This past June, CJP and JCRC ran a Young Leaders Service Mission to Dnepropetrovsk, Ukraine with participants from Boston, Haifa and Dnepropetrovsk. The trip involved site visits to all of the projects coordinated through the Committee for Post Soviet Jewry and two days of service. The trip focused on the continuation of Boston’s Dnepropetrovsk Kehillah Project and the development of a Young Leader culture there. Below is a reflection written by Eric Kaye, a Boston participant from the trip and a member of CJP’s YLD Board.
As much as I thought I would leave Ukraine without a life-changing experience—that I might miss an opportunity to connect with the community at a special level and that getting my khaki shorts covered with rust-colored paint was all that I would take home—I can, in fact, say that it was truly a life-changing week. I can’t put into words all the emotions I feel when I say that I felt at home in Dnepropetrovsk. What I can put into words is that three delegations of young Jews—from Boston, Haifa, and Dnepropetrovsk—came together as one Jewish community during that week.
It sounds cliché, but this is exactly why it was so comfortable to call Dnepropetrovsk home. It didn’t matter if you grew up orthodox or reform, or how much money you make, we were all Jews and that was more important than any demographic or category we fell into. Maybe it wasn’t “home” in the same sense of what home is for me in Brookline, but it was exactly what we want “home” to be—and more.
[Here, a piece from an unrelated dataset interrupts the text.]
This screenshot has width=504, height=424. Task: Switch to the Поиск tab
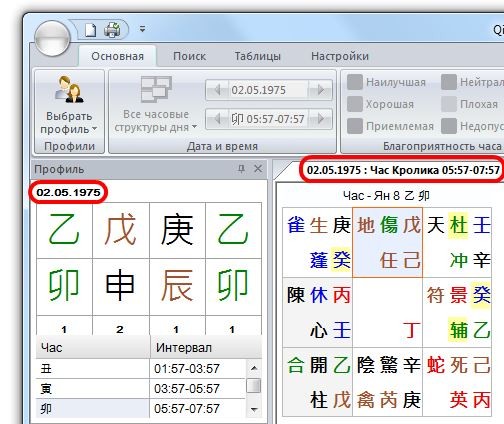[x=189, y=56]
I know that something changed in my everyday life, because as soon as I returned to Boston I was sharing every story I could about Dnepropetrovsk: the people I met, the Menorah Center, the ERC, painting a door at the boys’ orphanage, going for a run, and everything that made it a life-changing week. As you read on, I hope you see how fortunate I feel to have been a part of all the amazing experiences that unfolded from June 16–24, 2011. We need more people to experience this city and the people there.
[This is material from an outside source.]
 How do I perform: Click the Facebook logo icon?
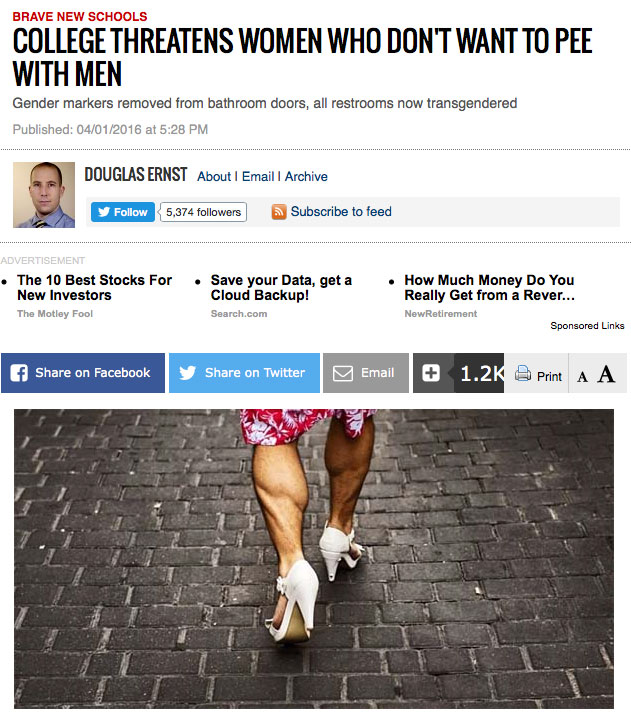19,373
The last site we visited in Dnepropetrovsk was the Matzeva Memorial, for victims of the Holocaust. Matzeva is near an old Jewish cemetery and was dedicated in 2009, after a construction project for a supermarket uncovered a mass grave for Jews who were murdered when the Nazis stormed through Ukraine. At Matzeva, we said the Mourners’ Kaddish, took a photo, and had some time to ourselves—but before Matzeva, and before we left to go to the airport, two events took place that will forever be part of who I am as a person, and more importantly, who I am as a Jew.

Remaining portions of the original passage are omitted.